Accounting issues
In January 2006, the company declared it would not file its form 10-K annual report with the U.S. Securities and Exchange Commission on time. The delay was caused by the disagreement with its auditors, Deloitte & Touche, over complex accounting issues. In April, Navistar fired Deloitte, its independent auditor for 98 years, and hired KPMG to help restate earnings back to 2002 to fix accounting errors. On December 15, 2006, Navistar executives announced a further delay in its restatement and 2006 results. The announcement prompted the New York Stock Exchange (NYSE) to announce the delisting of the company, after 98 years of trading, although the NYSE subsequently delayed the delisting pending an appeal by Navistar. However, Navistar was removed from the S&P 500 Index, and the NYSE eventually denied Navistar's appeal and delisted the stock; it traded on the Pink Sheets until 30 June 2008, when it was relisted on the NYSE, under its previous ticker symbol, NAV, after catching up with its filings. [87] Christopher Anderson, the Deloitte partner responsible for the 2003 audit, accepted a one-year suspension from public audits in 2008, and became the first individual to be fined by the Public Company Accounting Oversight Board. [88]

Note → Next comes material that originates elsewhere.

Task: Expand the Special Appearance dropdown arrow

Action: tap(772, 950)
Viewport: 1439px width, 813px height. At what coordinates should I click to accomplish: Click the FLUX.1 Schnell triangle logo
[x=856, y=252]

CEO Daniel Ustian agreed to surrender to Navistar shares worth $1.3 million, while former Chief Financial Officer Robert C. Lannert consented to repay $1.05 million, each sum reflecting monetary bonuses they had received during the restatement period, the SEC said. Four other company executives paid civil penalties without admitting liability.
In December 2014, Navistar disclosed more accounting problems. These involved out-of-period adjustments, which were corrections of prior period errors relating to product warranties. This resulted in a $36 million increase in Cost of Products Sold. In addition, a material weakness was disclosed. In the company's annual 10K, they reported that weakness was "surrounding validation of the completeness and accuracy of underlying data used in the determination of significant accounting estimates and accounting transactions. Specifically, controls were not designed to identify errors in the underlying data which was used to calculate warranty cost estimates and other significant accounting estimates and the accounting effects of significant transactions. [89]
Failed engine strategy
In 2001, then CEO Dan Ustian faced numerous United States Environmental Protection Agency (EPA) regulations to reduce the amount of nitrogen oxides and soot emanating from diesel engines. Despite the change in the compliance arena, the regulations would not begin to be phased in until 2007, with full implementation slated for 2010. [90]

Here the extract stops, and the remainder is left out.